A Familiar Best Practice
This is a gap we need to fill in our curricular cannon. In the meantime, I recommend we start with a familiar best practice—meeting students where they are. Encourage your students to ask big questions. Use these questions as a springboard to inquiry. When a six-year-old shares that she wants to know more about larva, launch a science investigation. When she asks a tricky question about galaxies, take the question to her peers, and work together to unpeel the layers and chase down answers.
Wonder (as both noun and verb) is an interdisciplinary framework that we can use to wed critical thinking with agency. Encourage the young people in your classrooms to imagine and to act on the questions and observations that lead us to both purpose and possibility. Don’t do this when you have time, once everything else has been finished after the standardized tests have been sent off. Instead, start here and then bring these student-centered inquiries back to your math texts, your science texts, your language arts texts.
Measure What Matters
Can we measure the outcome of this practice on standardized tests? Sure. Maybe. Is this the right question to ask? What about, can we measure the outcome of this practice on child development? Or can we measure the outcome of this practice on community engagement? Absolutely.

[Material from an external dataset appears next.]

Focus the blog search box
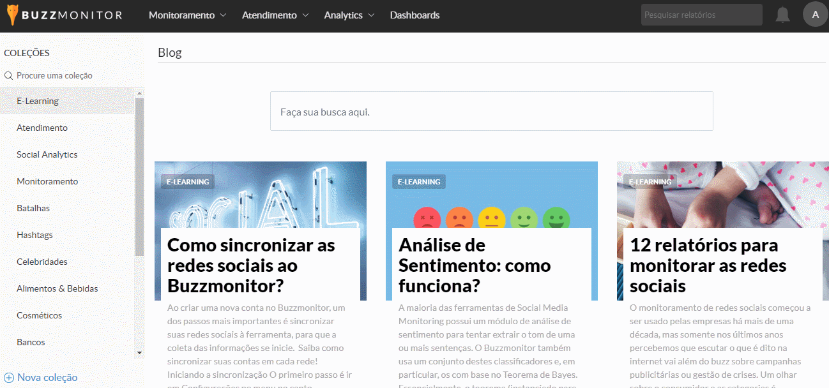Screen dimensions: 829x388 click(x=491, y=112)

Our world needs thinkers and dreamers such as these. Best of all, they’re already there in our early elementary classrooms. For those of you working with young children, nurture their curiosity, encourage their imagination, invite wonder into your classroom. For those of you working with older children, remind them of the wonder they felt before we taught them there was one right answer or algorithm or rubric. Ask them what they would want to learn if they could learn anything. Ask them what questions keep them up at night. Ask them what they think the most pressing issues are facing our world and how they would solve them. Meet these older students where they are, too. Connect their questions to the peer communities, work together to unpeel the layers of their inquiries, plan action projects and experiments to make learning meaningful.
Create space for students to play with possibility and chase down answers. Perhaps in doing so, we can cultivate continued curiosity about all the mysteries of the universe.